It was still—still and quiet; a blue radiance of electric light burned here and there; at the Staff Office on the Market Square, and at other centres of purposeful activity. Aromatic-beer cellars and whisky-saloons gave out a yellow glare of gas-jets; the red lamp of an apothecary showed a wakeful eye. Gueldersdorp sprawled in the outline of a sleeping turtle on her squat hillock of gravelly earth and sand. In smoke-coloured folds, closely matching the lowering dim canopy of vapour brooding overhead, the prairie spread about her, deepening to a basined valley in the middle distances, sweeping to a rise beyond, so that the edges of the basin looked down upon the town. High on the hill-ranges in the South more chains of red sparks burned ... he knew them for the watch-fires of the Boer outposts, and the raised edges of the basin East and West were set thickly with similar twinkling jewels where the laagers were; while smaller groups shone nearer, marking the situation of isolated vedettes. The sickly taint upon the faint breeze told of massed and clustered humanity. 'Strewth, how they stunk, the brutes! He hoped there was enough of 'em, lying doggo up there, waiting the word to roll down and swallow the blooming dorp! His palate grew dry, as the sweat broke out upon his temples and trickled down the back of his neck, and the palms of his hands were moist and clammy. Also, under the buckle of the Sam Browne belt was a sinking, all-gone sensation excessively unpleasant to feel. Perhaps its wearer had a touch of fever! Then the stout tradesman on the other side of the Convent sneezed suddenly, and W. Keyse, with every nerve in his body jarring from the shock, knew that he was simply suffering from funk.

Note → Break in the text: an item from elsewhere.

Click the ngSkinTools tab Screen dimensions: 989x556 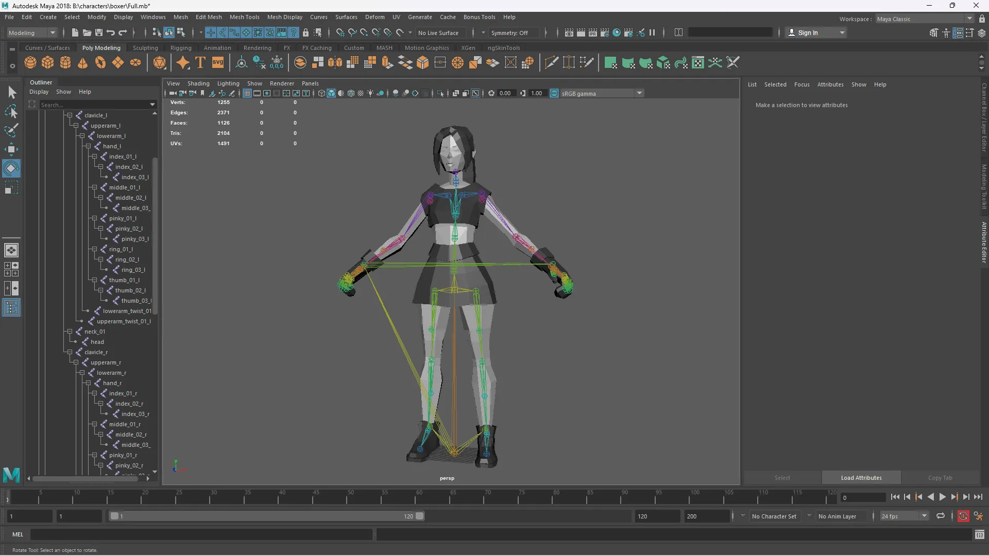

Staggering from the shock of the horrible self-revelation, he gritted his teeth. There was a Billy Keyse who was a blooming coward inside the other who was not. He told the sickening, white-gilled little skulker what he thought of him. He only wished—that is, one of him only wished—that a gang of the Dutchies would come along now!

He drew a lurid picture for the benefit of the trembler, and when the young soldier had fired into the brown of them and seen the whites of their eyes, and fallen, pierced by a hundred wounds, in the successful defence of the Convent, he was carried in, and laid on a sofa, and nobody could recognise him, along of all the blood, until She came, with her white little feet peeping from the hem of a snowy nightgown, and her unbraided pigtail swamping the white with gold, and knew that it was her lover, and knelt by the hero's side. Soft music from the Orchestra, please! as with his final breath W. Keyse implores a last, first kiss. Even as William No. 1 thrilled to the rapture of that imagined osculation, Billy No. 2 experienced a ghastly fright.

For out of the enfolding velvety darkness ahead of him, and looking towards those firefly sparks shining on the heights, came the sound of stealthy measured footsteps and muffled voices talking Dutch. The enemy had made a sortie. The defences had been rushed, the town surrounded! Yet there were only two of them—a big, slouching villain and a short thin one, who wore a giant hat. The chirping sound of a kiss damped the fierce martial ardour of William, and greatly reassured Billy. It was only a townsman taking a night walk with his girl!

Crushed and discouraged, W. Keyse relaxed his grip upon the trusty rifle, and slunk back into the shadow, as the tall and the short figures halted at the angle of the fence.

"'Ain't it a 'eavenly night?" came from the short figure, who leaned against the tall one affectionately. "An' me got to go in. A crooil shyme, I call it. 'Ain't it, deer? Leggo me wyste, there's a love. You've no notion 'ow I shall cop it for bein' lyte."

He sportively declined to release her. There was the sound of a soft slap, followed by the smack of a kiss. She was very angry.

"Leggo, I tell you! Where's your manners, 'orlin' me abart! If that's the way you be'ayve with your Dutch ones ...!"

He spat and asseverated:

"Neen! I no other girls but you heb got."